Nombre de votants 343
Nombre de suffrages exprimés 340
Majorité absolue des suffrages exprimés 171
Pour l’adoption 164
Contre 176

Le Sénat n'a pas adopté. (Applaudissements sur les travées du groupe socialiste, du groupe CRC et du groupe écologiste, ainsi que sur certaines travées du RDSE.)

En conséquence, la motion de renvoi au référendum est rejetée et le Sénat va poursuivre la discussion du projet de loi, adopté par l’Assemblée nationale, ouvrant le mariage aux couples de personnes de même sexe.

La parole est à Mme la garde des sceaux.

Mme Christiane Taubira, garde des sceaux. Je remercie très chaleureusement les sénatrices et sénateurs qui ont permis que le débat sur ce texte extrêmement important se poursuive, ainsi que tous ceux qui ont exprimé avec franchise et conviction leur position.

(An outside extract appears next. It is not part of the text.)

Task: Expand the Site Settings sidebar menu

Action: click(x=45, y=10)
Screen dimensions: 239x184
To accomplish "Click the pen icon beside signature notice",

Il serait facile pour nous tous de considérer que s’en remettre au peuple est l’alpha et l’oméga de la politique. Mme Cayeux a eu l’amabilité de nous dire que ni le Président de la République ni moi-même ne sortirions affaiblis de cette consultation, sauf que nous ne jouons pas ici notre réputation.

Nous sommes respectueux de la loi fondamentale. Elle pose les conditions dans lesquelles une consultation peut se faire ; elle dit la nécessité de la prise de responsabilité de l’exécutif. Nous prenons cette responsabilité, avec tous les désagréments que cela peut supposer. Nous remercions donc ceux qui ont permis au débat de se poursuivre sur ce texte important. (Applaudissements sur les travées du RDSE, du groupe socialiste, du groupe CRC et du groupe écologiste.)

(M. Didier Guillaume remplace M. Jean-Pierre Bel au fauteuil de la présidence.)